Geldspritze für OLED-TV: 40 Watt bei 40 Zoll als Ziel

TV & Streaming Sony, Sharp, Toshiba und eine Reihe anderer japanischer Elektronikhersteller erhalten von der Regierung des Landes Unterstützung bei der Forschung für die Entwicklung von OLED-Fernsehern mit großen Bildschirmen. Insgesamt sollen Beihilfe in Höhe von umgerechnet rund 4,2 Millionen Euro fließen, die von der Regierungsagentur NEDO bereit gestellt werden. NEDO soll die Entwicklung neuer Technologien fördern und finanziert die Forschung der Konzerne über einen Zeitraum von fünf Jahren mit.

Für die japanische Regierung stellt die OLED-Technologie eine Möglichkeit zur Senkung des Stromverbrauchs dar. Ziel der Finanzierung der Forschungsarbeit der Elektronikriesen ist die Entwicklung eines OLED-Fernsehers mit einer Bildschirmdiagonale von mindestens 40 Zoll, voller 1080p-HD-Auflösung und einem maximalen Stromverbrauch von 40 Watt.

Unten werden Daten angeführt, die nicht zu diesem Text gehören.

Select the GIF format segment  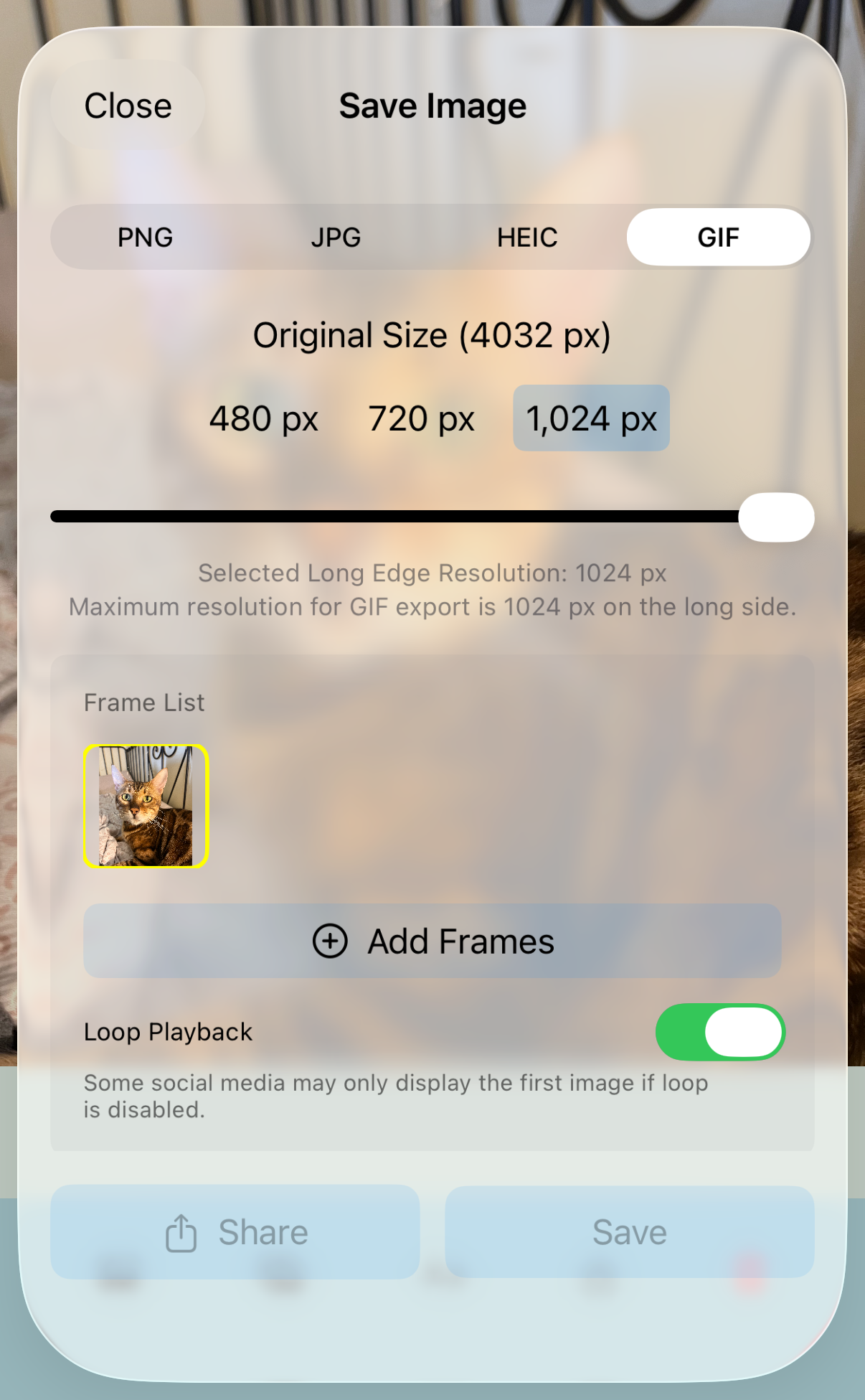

Das Gerät soll sich in Massen fertigen lassen. Sony hatte schon im September 2007 mit dem XEL-1 den ersten kommerziellen OLED-Fernseher vorgestellt. Dieser hat allerdings nur eine Diagonale von 11 Zoll und kostet weit über 2000 Euro. Sony will innerhalb der nächsten 12 Monate die Diagonale auf 27 Zoll steigern und investiert dafür kräftig.

Bei seinen Bemühungen ist der japanische Konzern aber nicht allein. Die Konkurrenten LG und Samsung aus Südkorea streben ähnliche Ziele an. Mit ihrer Unterstützung will die NEDO offenbar sicherstellen, dass die Japaner die technologische Oberhand behalten.